▶ _Seçilmiş Metin_:
● ● ● ●

Ellerindeki yapma erkeklik organlarını... yaktılar...
Gösteri boyunca kadınlar Vietnam Savaşı’nın temel nedeninin cinsiyetçilik (sexism) olduğu yolunda müstehcen sloganlar attılar.” (4)
“Norveçli feministler erkeklere tuzak kuruyorlar.
(...)
Norveç’in başkenti Oslo’da, ülkenin önde gelen gazetelerinden ‘Dag Bladet’in küçük ilanlar bölümünde feministlerce ‘Güzel ve zarif bir genç kadın refakatçi arıyor’ yollu bir ilân verildi. İlânı verenler yığınla talep mektubu aldılar
(...)
’Güzel ve genç kadınla’ ‘refakat’ etmek için başvuran ‘yardımsever’ erkeklerden yedisinin isimleri Oslo metrosunda her tarafa asıldı. Ama daha önce ‘güzel genç kadın’ bu kişilere telefon etmiş, onlarla uzun uzun konuşmalar yapmıştı. Feministler bu konuşmaları da kendi kurdukları ‘Radyo Oracle’ istasyonundan yayınladılar.” (5)
Eylemlerindeki şiddet dozunu zaman zaman tırmandıranlarına karşın (örneğin feminist lider Valerie Solanas’ın pop-art sanatçısı Andy Warholl’un yüzüne kezzap atışı, ya da geçtiğimiz yıl ABD’deki iki feministin bir Türk gencini öldürüp diğerini yaralayışları) KÖH, egemen çevrelerce hiçbir zaman sistemin özüne yönelik ciddî bir tehdit olarak görülmedi...

● ● ● ●

▶ _Kayıtlı Veriler_:
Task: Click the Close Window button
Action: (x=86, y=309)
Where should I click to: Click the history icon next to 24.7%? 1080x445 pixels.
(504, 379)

● ● ● ●

▶ _Görev Yönergesi_: Seçilmiş metnin "Gösteri boyunca kadınlar" ifadesini içeren sözcüklerle açılıp "erkeklere tuzak kuruyorlar." ile kapanan bölümünü, "müstehcen" yerine "kışkırtıcı" koyarak yeniden yazın.

▶ _Tam Çözüm_:
Gösteri boyunca kadınlar Vietnam Savaşı’nın temel nedeninin cinsiyetçilik (sexism) olduğu yolunda kışkırtıcı sloganlar attılar.” (4)
“Norveçli feministler erkeklere tuzak kuruyorlar.